_Fragmento seleccionado:_
En el caso de que la estancia en la ciudad se tuviera que extender por un período de tiempo mucho más largo, los Tercios agrupaban a sus soldados en las llamadas «camaradas». «Significaba que ocho o diez soldados compartían la misma cámara, habitación o vivienda alquilada, contribuyendo por igual a los gastos comunes», determinan Toca y Catalá. Este sistema potenciaba de una manera increíble la cohesión interna ya que, como bien señaló un diplomático de la época, los combatientes que se juntaban se daban «entre ellos la fe de sustentarse en la necesidad y en la enfermedad como hermanos». Tanto ayudaba a convertir la unidad en una pequeña familia que, en 1632, una ordenanza dispuso su restablecimiento para que no cayeran en desuso.
La vida en el campamento
Con todo, la vida en el campamento era la más habitual. Estos se creaban durante los asedios a base de grandes tiendas de lona en las que podían residir hasta cuatro combatientes. Cada una se formaba con los paños que los soldados llevaban consigo. «De ahí la palabra compañero, que viene de cum pannis (el que también lleva paño de tienda; no del cum panis, con pan, como suele decirse)», añaden los autores españoles.
Los hombres de los Tercios pernoctaban en ellas vestidos con su ropa habitual, la que usaban durante toda la jornada. Tenían, eso sí, la delicadeza de quitarse las botas. A su lado, guardaban una suerte de atillo en la que atesoraban sus prendas más ricas (y que les hacía, en la mayoría de ocasiones, las veces de almohada). Aquellas que solo se ponían en ocasiones especiales. El olor del día a día se juntaba entonces con el provocado por la falta de higiene. Las armas las dejaban fuera, en un astillero o soporte que las mantenía en orden.
En ese mar de tiendas de lona, los soldados hacían sus necesidades en unas letrinas instaladas a petición de los oficiales. Allí era donde se aliviaban. Al menos, en la mayoría de los casos… «Sin embargo cuando la pereza invitaba a desahogarse en lugares menos alejados, el soldado se acuclillaba envuelto en su capa que lo ocultaba a miradas indiscretas. Para facilitar las cosas, no era infrecuente que los gregüescos (los calzones abombados de la moda masculina del XVI ) o los más largos calzones del XVII , que se anudaban bajo la rodilla, tuvieran abierta la costura inferior, como la ropa», desvelan Laínez y Catalá.

_Ítems facilitados:_
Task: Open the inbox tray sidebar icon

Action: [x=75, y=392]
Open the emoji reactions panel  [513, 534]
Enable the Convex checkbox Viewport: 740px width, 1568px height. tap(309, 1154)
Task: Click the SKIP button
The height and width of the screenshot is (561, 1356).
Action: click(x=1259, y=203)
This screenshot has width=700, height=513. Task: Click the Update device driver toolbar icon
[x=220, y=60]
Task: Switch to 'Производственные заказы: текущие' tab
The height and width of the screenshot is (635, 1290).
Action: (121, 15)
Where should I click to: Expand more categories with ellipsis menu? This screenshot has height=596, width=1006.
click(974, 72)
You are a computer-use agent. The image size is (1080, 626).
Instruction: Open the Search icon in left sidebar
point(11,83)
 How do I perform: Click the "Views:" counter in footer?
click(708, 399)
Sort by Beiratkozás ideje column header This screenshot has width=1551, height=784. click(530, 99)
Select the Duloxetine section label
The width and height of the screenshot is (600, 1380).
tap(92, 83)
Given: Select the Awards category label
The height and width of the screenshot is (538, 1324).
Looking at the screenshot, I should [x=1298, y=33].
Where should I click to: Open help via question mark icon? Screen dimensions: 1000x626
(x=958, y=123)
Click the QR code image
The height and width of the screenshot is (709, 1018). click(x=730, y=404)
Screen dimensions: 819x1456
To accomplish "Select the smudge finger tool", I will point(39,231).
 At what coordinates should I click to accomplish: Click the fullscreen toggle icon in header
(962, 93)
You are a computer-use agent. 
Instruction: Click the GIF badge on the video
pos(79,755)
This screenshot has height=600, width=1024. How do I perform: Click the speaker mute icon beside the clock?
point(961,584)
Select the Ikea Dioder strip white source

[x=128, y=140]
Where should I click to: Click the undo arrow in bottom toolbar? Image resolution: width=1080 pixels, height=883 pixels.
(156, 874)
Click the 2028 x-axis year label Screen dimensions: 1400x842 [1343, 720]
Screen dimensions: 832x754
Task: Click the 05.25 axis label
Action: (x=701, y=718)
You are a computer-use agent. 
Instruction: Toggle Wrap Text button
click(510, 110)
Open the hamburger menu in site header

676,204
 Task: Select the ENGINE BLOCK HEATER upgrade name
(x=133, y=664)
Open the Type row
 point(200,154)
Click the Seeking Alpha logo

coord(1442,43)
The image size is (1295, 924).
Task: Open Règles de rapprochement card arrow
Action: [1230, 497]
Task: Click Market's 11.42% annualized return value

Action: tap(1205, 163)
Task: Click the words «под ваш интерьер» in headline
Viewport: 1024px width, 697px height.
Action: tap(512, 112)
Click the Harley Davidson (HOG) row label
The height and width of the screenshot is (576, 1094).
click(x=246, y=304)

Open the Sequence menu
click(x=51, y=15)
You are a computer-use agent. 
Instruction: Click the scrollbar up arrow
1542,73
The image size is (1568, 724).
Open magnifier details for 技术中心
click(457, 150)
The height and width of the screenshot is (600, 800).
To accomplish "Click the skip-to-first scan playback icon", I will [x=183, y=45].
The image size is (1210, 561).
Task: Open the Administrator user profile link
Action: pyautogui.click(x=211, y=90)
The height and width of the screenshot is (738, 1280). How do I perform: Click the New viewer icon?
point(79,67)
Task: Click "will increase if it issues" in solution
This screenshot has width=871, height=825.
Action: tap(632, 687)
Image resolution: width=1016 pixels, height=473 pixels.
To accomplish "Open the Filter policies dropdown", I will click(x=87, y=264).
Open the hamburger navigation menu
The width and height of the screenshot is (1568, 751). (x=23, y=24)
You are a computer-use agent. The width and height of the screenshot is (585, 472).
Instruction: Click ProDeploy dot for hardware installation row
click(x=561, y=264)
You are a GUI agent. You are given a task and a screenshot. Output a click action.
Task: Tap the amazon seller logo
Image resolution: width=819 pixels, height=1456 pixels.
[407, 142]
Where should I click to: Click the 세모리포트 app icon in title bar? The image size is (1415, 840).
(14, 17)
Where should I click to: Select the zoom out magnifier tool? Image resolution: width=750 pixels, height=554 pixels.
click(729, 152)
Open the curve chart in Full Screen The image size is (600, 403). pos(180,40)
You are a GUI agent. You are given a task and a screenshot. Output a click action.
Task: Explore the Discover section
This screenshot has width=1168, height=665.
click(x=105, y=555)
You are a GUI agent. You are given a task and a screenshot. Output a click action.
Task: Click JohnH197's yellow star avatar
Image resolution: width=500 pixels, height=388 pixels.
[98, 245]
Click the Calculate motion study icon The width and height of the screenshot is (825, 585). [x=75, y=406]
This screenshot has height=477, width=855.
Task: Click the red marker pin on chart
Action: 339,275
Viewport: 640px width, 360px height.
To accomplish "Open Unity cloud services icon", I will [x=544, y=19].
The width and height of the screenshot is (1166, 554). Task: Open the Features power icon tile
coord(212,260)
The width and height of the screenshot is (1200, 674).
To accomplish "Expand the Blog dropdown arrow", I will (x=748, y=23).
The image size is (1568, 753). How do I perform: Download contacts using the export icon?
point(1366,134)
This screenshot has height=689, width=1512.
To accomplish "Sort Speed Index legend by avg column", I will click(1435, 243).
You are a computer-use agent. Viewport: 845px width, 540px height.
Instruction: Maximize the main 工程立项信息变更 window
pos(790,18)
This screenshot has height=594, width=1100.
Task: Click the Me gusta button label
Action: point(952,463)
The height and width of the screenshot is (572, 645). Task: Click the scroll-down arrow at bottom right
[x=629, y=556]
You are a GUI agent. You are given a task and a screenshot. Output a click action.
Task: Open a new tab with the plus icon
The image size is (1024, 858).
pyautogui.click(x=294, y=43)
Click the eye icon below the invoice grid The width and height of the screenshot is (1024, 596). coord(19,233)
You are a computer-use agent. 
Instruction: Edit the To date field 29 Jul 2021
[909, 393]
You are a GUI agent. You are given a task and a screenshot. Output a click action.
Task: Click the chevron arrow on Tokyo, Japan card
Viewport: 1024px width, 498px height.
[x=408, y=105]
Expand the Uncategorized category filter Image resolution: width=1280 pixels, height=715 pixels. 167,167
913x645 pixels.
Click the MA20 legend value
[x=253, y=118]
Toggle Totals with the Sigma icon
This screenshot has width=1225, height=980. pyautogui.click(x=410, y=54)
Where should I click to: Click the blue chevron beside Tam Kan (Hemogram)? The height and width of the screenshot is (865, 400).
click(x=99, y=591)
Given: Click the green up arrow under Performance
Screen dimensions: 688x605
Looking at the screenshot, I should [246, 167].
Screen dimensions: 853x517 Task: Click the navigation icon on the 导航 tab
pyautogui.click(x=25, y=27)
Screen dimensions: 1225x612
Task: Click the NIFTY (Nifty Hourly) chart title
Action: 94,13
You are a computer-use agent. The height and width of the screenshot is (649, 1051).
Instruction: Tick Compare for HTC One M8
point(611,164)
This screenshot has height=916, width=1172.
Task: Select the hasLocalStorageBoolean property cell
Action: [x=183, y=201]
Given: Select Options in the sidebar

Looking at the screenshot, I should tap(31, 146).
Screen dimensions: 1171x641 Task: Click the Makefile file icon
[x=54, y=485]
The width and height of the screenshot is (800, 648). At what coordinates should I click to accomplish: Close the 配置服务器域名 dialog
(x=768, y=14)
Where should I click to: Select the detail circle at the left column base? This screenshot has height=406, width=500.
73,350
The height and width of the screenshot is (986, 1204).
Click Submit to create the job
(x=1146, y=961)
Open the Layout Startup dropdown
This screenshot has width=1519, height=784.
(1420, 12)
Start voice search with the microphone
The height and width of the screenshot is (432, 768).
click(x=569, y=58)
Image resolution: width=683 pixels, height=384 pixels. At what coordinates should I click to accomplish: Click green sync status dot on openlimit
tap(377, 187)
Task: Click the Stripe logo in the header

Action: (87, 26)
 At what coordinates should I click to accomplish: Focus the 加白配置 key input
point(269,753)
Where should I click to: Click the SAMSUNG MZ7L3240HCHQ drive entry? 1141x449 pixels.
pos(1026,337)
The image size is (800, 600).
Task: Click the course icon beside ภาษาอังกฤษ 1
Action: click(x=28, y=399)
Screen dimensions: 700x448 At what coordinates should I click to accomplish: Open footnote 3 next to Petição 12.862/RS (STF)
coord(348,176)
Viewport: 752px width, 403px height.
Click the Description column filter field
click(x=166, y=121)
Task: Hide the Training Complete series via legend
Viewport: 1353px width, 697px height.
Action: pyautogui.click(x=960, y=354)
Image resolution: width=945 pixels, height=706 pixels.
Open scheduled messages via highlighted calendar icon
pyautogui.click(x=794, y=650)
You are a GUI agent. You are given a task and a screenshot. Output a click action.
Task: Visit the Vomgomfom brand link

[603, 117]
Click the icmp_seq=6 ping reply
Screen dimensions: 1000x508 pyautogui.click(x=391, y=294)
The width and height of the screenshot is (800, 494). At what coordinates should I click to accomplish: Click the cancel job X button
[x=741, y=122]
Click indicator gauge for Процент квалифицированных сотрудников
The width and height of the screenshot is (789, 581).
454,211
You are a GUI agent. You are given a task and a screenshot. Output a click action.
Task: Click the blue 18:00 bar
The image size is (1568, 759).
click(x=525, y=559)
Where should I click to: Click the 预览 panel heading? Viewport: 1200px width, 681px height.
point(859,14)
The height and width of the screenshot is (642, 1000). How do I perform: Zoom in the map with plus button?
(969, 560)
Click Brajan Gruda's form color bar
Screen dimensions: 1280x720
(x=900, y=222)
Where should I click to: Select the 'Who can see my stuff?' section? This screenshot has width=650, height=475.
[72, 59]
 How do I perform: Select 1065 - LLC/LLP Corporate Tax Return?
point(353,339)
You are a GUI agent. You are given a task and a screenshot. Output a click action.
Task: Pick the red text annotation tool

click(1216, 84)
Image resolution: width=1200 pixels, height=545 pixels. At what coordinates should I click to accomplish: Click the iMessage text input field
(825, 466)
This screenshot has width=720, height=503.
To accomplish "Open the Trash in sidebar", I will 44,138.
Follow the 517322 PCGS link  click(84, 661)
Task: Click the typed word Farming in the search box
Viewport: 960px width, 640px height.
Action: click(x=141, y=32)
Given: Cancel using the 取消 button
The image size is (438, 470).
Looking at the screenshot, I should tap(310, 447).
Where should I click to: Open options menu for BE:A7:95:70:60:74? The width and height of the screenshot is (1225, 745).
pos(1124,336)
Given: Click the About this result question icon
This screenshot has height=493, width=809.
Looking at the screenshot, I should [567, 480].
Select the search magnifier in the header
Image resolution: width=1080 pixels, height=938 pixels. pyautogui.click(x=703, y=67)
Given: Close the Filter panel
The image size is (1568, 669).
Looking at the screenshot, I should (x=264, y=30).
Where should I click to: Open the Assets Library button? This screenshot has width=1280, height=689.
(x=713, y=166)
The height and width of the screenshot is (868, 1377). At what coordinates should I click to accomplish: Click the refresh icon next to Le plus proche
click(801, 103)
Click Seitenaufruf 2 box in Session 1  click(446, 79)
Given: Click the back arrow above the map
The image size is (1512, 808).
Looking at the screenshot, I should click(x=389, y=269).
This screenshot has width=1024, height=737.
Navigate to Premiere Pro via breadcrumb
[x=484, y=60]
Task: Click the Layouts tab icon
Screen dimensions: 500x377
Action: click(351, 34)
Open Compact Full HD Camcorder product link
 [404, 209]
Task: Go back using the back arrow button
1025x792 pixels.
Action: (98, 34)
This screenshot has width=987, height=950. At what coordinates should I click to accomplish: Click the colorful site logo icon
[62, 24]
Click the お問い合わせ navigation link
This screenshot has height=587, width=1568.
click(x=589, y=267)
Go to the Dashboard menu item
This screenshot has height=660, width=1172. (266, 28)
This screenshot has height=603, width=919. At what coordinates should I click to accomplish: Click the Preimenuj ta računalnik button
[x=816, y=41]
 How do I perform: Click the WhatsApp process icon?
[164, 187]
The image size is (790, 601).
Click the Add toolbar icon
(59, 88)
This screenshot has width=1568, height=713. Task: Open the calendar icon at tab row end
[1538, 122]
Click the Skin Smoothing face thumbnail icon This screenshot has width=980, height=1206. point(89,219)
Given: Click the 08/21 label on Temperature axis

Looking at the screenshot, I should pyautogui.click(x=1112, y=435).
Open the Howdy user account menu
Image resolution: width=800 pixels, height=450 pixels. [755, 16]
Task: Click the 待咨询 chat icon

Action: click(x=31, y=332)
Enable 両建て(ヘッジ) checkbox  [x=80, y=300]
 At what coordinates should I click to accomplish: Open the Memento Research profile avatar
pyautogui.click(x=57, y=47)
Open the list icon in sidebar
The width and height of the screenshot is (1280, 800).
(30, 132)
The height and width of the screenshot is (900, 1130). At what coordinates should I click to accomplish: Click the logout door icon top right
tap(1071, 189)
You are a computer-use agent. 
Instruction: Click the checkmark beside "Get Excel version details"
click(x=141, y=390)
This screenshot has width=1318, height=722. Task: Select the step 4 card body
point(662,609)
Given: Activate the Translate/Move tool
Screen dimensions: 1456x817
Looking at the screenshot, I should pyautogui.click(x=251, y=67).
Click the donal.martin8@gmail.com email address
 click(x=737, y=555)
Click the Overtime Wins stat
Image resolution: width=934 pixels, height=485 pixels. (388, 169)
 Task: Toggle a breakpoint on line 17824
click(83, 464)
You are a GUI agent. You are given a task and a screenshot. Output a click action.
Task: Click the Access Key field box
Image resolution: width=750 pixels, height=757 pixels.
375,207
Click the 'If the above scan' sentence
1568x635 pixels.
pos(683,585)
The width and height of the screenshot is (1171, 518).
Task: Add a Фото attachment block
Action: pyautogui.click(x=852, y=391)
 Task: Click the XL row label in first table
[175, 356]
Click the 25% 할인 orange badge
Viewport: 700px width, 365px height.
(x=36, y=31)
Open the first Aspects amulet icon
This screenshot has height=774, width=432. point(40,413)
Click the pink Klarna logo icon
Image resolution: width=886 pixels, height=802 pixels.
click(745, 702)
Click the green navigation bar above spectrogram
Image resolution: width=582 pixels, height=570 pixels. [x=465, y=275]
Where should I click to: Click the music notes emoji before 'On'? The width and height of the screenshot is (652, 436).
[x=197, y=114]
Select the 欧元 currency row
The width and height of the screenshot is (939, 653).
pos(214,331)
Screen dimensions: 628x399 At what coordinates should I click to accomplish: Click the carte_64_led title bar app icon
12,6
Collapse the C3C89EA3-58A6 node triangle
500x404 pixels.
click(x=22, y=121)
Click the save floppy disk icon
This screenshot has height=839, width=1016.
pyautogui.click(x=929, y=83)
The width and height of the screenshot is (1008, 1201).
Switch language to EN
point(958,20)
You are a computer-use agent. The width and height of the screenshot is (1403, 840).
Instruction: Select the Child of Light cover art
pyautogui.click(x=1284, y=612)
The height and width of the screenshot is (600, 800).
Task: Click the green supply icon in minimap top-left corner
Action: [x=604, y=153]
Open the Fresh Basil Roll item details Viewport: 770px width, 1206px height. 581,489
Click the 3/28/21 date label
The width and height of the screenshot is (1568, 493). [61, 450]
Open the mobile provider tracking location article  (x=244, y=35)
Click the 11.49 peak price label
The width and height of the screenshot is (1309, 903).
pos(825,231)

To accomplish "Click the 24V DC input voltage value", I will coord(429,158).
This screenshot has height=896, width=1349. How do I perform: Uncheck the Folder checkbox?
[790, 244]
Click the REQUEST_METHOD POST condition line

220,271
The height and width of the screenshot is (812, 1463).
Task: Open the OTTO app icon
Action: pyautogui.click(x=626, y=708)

_Lo que harás:_
**a)** Indica si cada afirmación concuerda con el fragmento sobre los Tercios. Responde sí o no y cita las palabras exactas del fragmento que lo deciden: (i) en las «camaradas», ocho o diez soldados compartían vivienda; (ii) los soldados se quitaban las botas para dormir en las tiendas; (iii) las armas se guardaban dentro de la tienda.
**b)** Según el fragmento sobre los Tercios, ¿hasta cuántos combatientes podían residir en cada tienda de lona del campamento?
**c)** Prosigue, por favor, el fragmento sobre los Tercios a partir de su última oración.

_Respuestas por tarea:_
**a)**
(i) Sí: «ocho o diez soldados compartían la misma cámara, habitación o vivienda alquilada»
(ii) Sí: «Tenían, eso sí, la delicadeza de quitarse las botas.»
(iii) No: «Las armas las dejaban fuera, en un astillero o soporte que las mantenía en orden.»

**b)** Hasta cuatro combatientes.

**c)**
A pesar de la falta de higiene, lo cierto es que los ejércitos hispanos contaban con una admirable atención médica que, según Parker, evitaba que las epidemias se expandiesen por doquier y trataba de paliar desde las heridas, hasta los dolores típicos provocados por la contienda.
En palabras del hispanista, los soldados «españoles e italianos» recibían atención médica gratuita en un hospital militar permanente. Aunque, «a cambio, el gobierno deducía del sueldo un real al mes». «El principal hospital militar de los Países Bajos españoles estuvo, después de 1585, en Malinas; en 1637 tenía 330 camas, que bastaban para los soldados extranjeros la mayor parte del tiempo», desvela el autor en su obra.
La disciplina la aplicaban los capitanes, que tenían el privilegio (y la responsabilidad) de azotar o multar a sus hombres cuando estos incurrían en algún desliz. Con todo, los hombres también contaban con el apoyo de los capellanes de campaña, hombres encargados de darles consuelo espiritual antes de la batalla y, llegado el momento, también durante la contienda (de forma habitual, la extrema unción).